Anyone else had one of these yet? If so, how did it make you feel? Did it seem natural or clumsy? Did it make you more likely to respond to the advert?
Did it make you check the things you’re a fan of, perhaps, and reconsider whether you’d be happy to advocate them to your friends?
Citizens’ advice
But it’s a crazy, topsy-turvy 2.0 world. Just as you might find yourself used in an advert, it’s easier than ever to create your own, or to put other people’s on your website.
I’m not a fan of the condescension implicit in citizen journalist, but it’s clearly not just journalism that everyone can have a go at. You don’t need much nouse to knock up a Facebook advert, or one on Google Adwords for that matter, so we’re all marketers, whether we need them or not.
Of course, we definitely don’t need celebrity endorsement, but if Web 2.0 makes us citizen journalists and citizen marketers, it apparently makes us citizen celebrities, too.
Grow your own
In the spirit of adventure, I decided to have a go at creating my own Facebook ad. If you’re interested, here are the steps involved.
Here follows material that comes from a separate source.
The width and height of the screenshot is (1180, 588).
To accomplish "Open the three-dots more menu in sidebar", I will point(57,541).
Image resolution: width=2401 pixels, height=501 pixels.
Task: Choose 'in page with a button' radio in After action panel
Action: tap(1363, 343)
Sorry for the dreadful formatting, by the way – click on any of the pics to see the full-size grab.
1) What do you want to advertise? I’m not proud: A leg-up won’t hurt Hackbash.
2) Who do you want to sell it to? You can target people by location, age, sex, education and workplace. Interestingly, you can also target by more personal things: interests (no match for ‘pedantry’, I’m disappointed to note), and relationship status.
3) Create your ad. You can attach a picture, or just write some suitably provocative text. You can’t use ‘Facebook’, I discovered, and the character count is pretty modest.
It’s here that you can choose to add Social actions, which is what Facebook calls the auto-generated endorsements that piqued my interest. There’s a Facebook FAQ with more on how these work.
4) Set your budget. You can choose a pay-per-click model, or pay for every 1,000 impressions. What’s interesting here (at least to a marketing n00b like me) is that you can start cheap, limiting your daily ad spend to about £2.50. I’m inclined to take the suggested bid price with a pinch of salt – Facebook advertising hasn’t exactly set the world alight, and when I ran through the process again the suggested bid had gone up by 37%. Hmmm.
Incidentally, I didn’t publish the advert. I’m the target demographic, and I would have ignored it.